**Task data**
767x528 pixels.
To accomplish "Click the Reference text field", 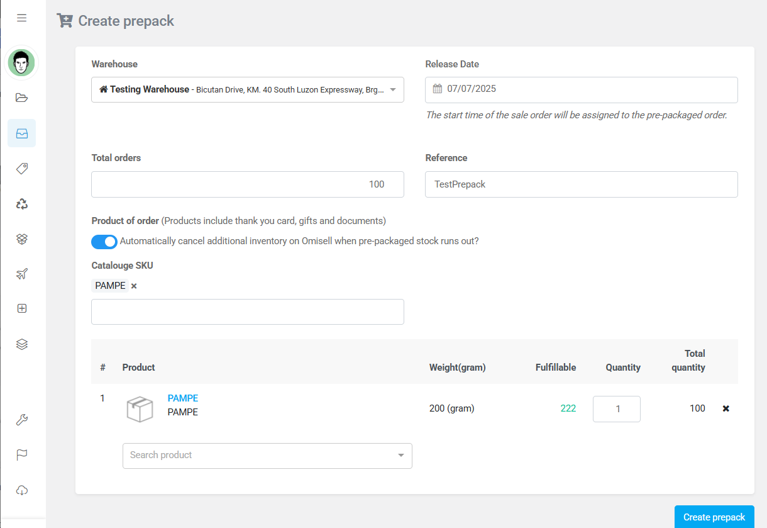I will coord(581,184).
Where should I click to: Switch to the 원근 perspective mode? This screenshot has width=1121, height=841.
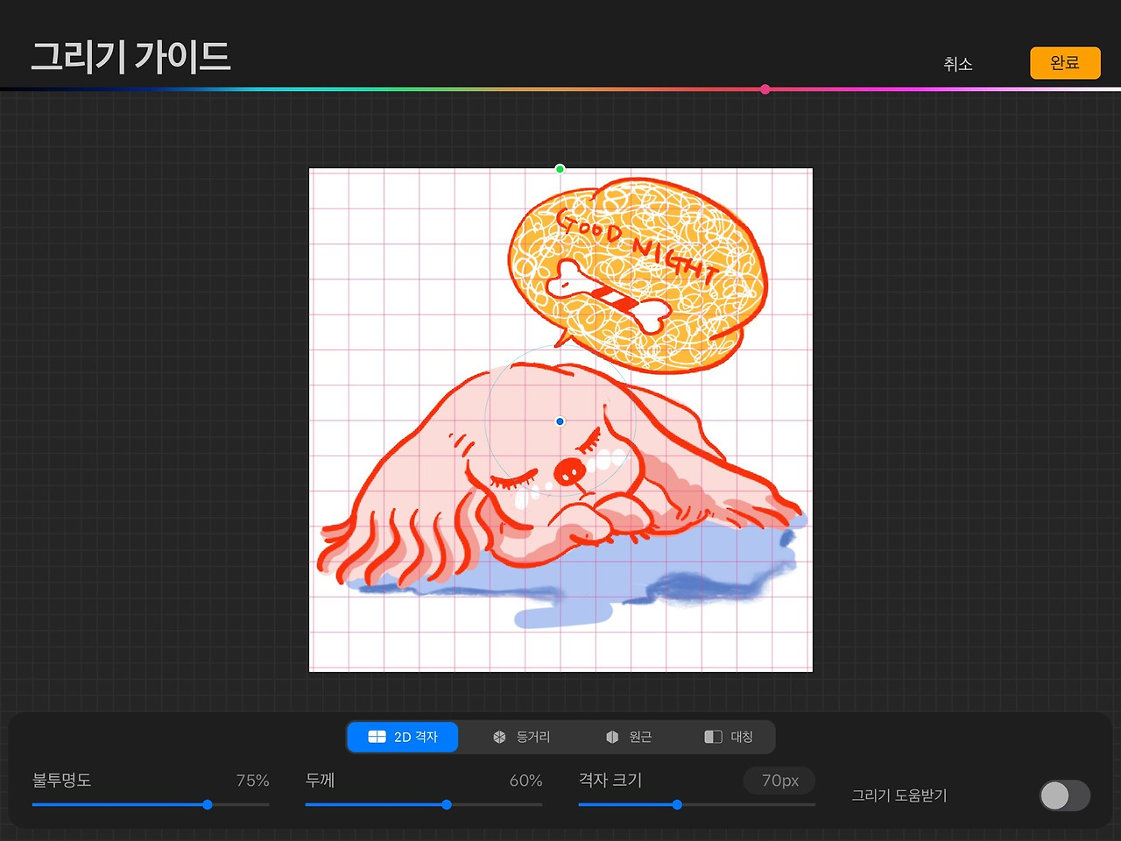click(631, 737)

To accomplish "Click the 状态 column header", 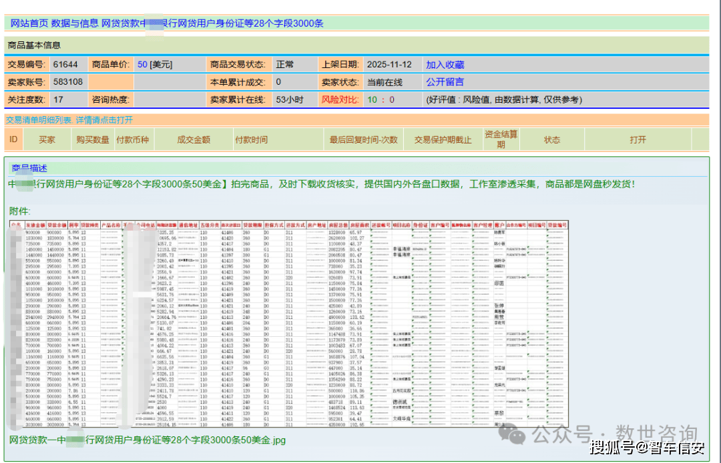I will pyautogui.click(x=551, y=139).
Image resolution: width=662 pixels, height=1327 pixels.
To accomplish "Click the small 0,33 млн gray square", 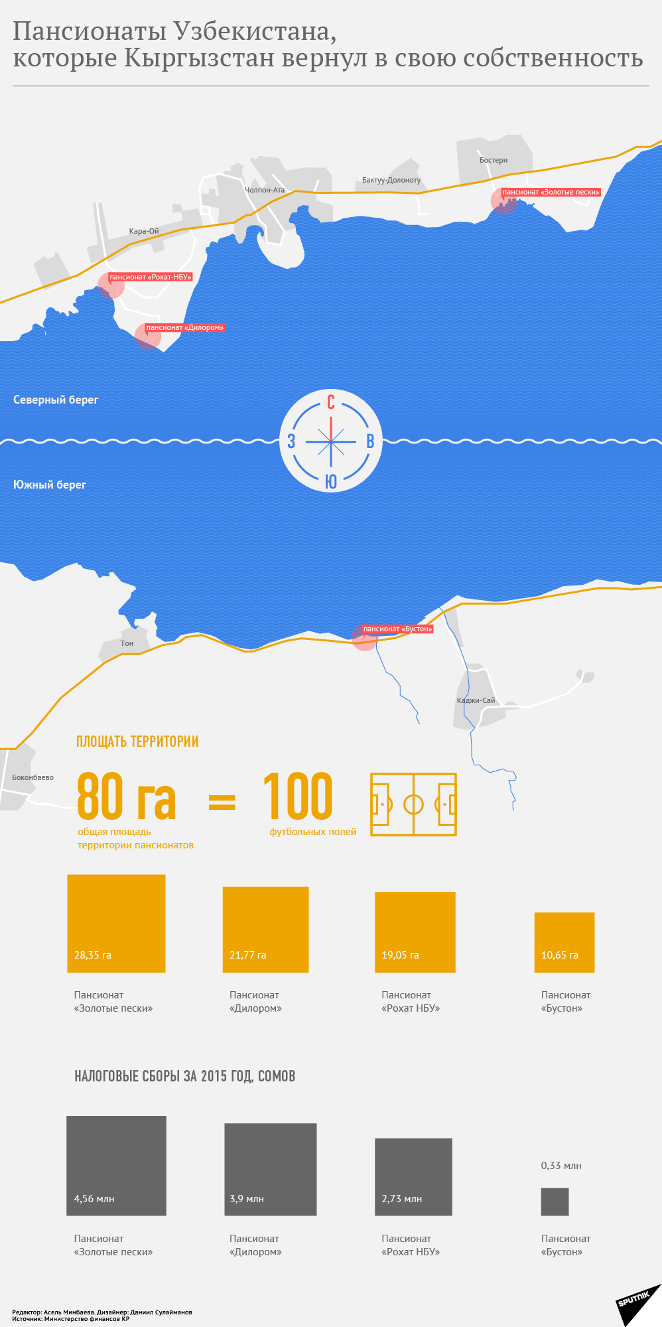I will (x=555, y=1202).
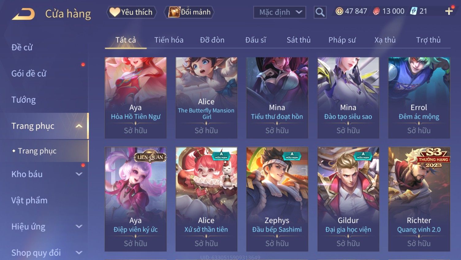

---

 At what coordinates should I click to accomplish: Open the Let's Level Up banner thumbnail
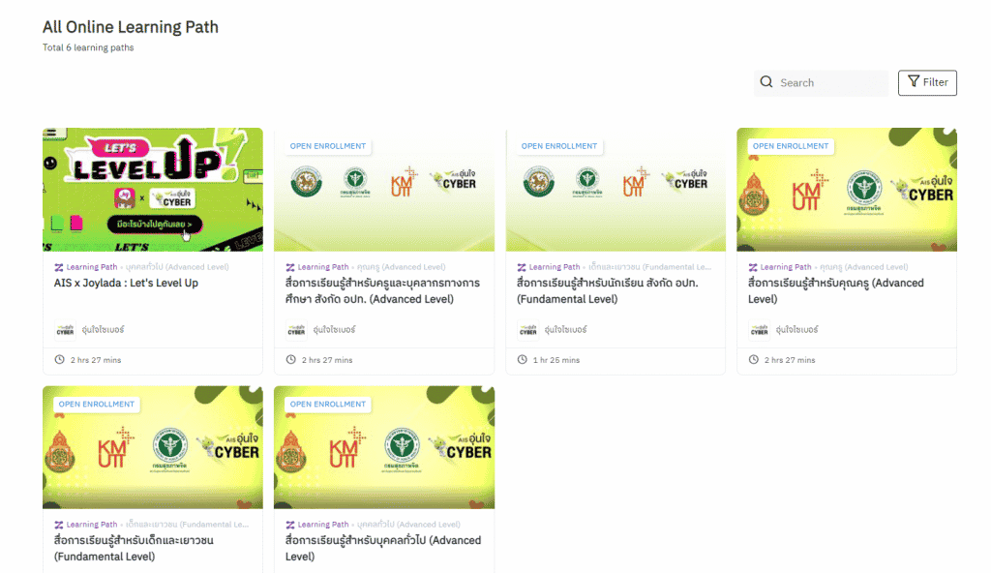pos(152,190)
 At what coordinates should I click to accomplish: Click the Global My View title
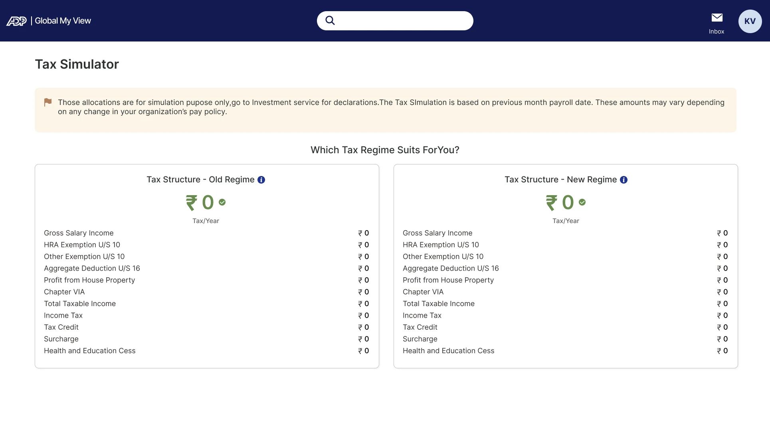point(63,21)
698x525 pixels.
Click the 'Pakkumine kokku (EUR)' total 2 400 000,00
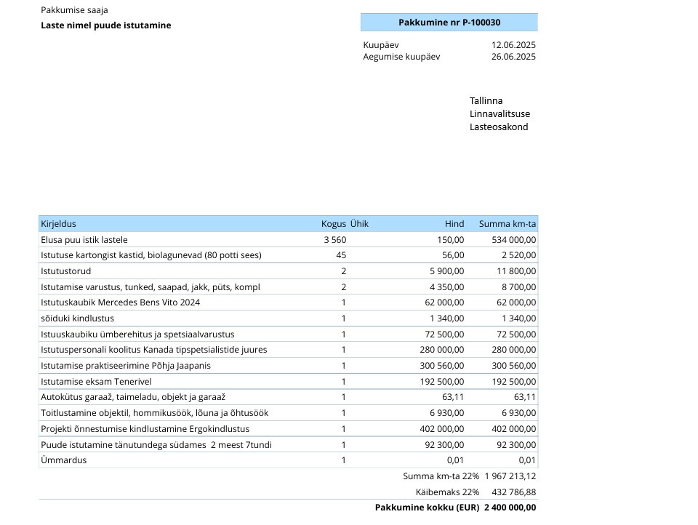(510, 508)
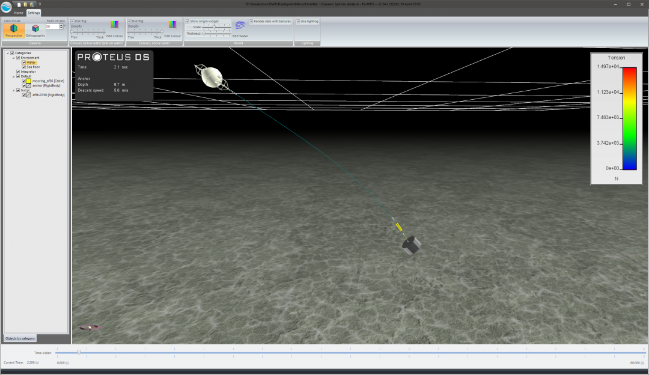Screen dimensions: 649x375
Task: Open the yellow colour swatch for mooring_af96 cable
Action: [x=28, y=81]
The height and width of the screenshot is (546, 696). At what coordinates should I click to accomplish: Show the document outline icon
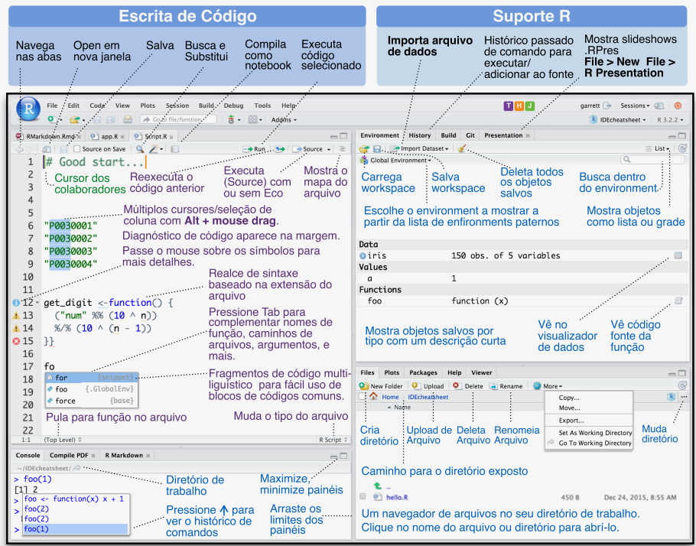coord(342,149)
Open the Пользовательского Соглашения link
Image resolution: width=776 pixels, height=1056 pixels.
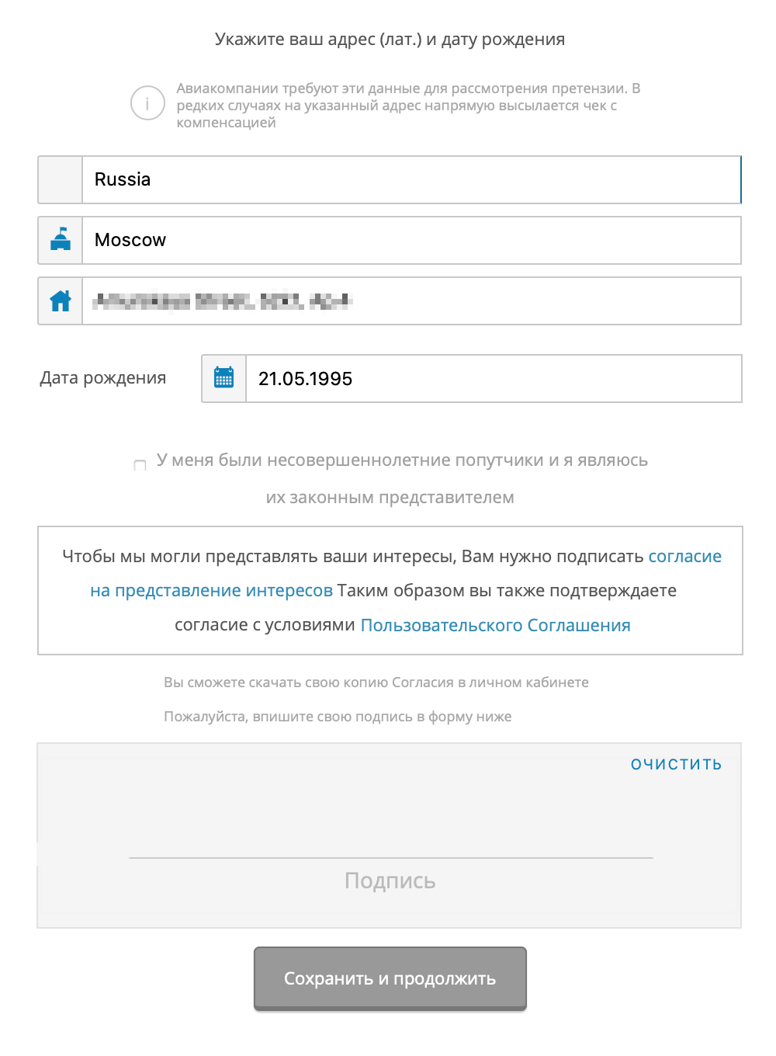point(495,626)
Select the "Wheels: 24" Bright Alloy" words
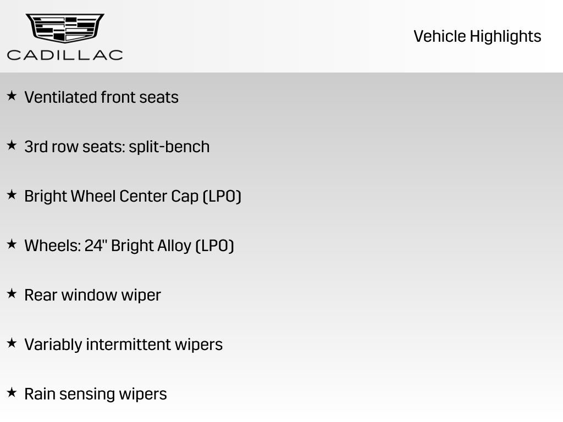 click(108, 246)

**Exercise**
Although the records above contain pictures, the copy must not; set down exactly the lines from the one with "698x525 pixels." up to and including the one with "Open the Пользовательского Соглашения link".

**Written response**
698x525 pixels.
Click the 'Pakkumine kokku (EUR)' total 2 400 000,00
(510, 508)
Screen dimensions: 649x375
Task: Open the yellow colour swatch for mooring_af96 cable
Action: [x=28, y=81]
The height and width of the screenshot is (546, 696). At what coordinates should I click to accomplish: Show the document outline icon
coord(342,149)
Open the Пользовательского Соглашения link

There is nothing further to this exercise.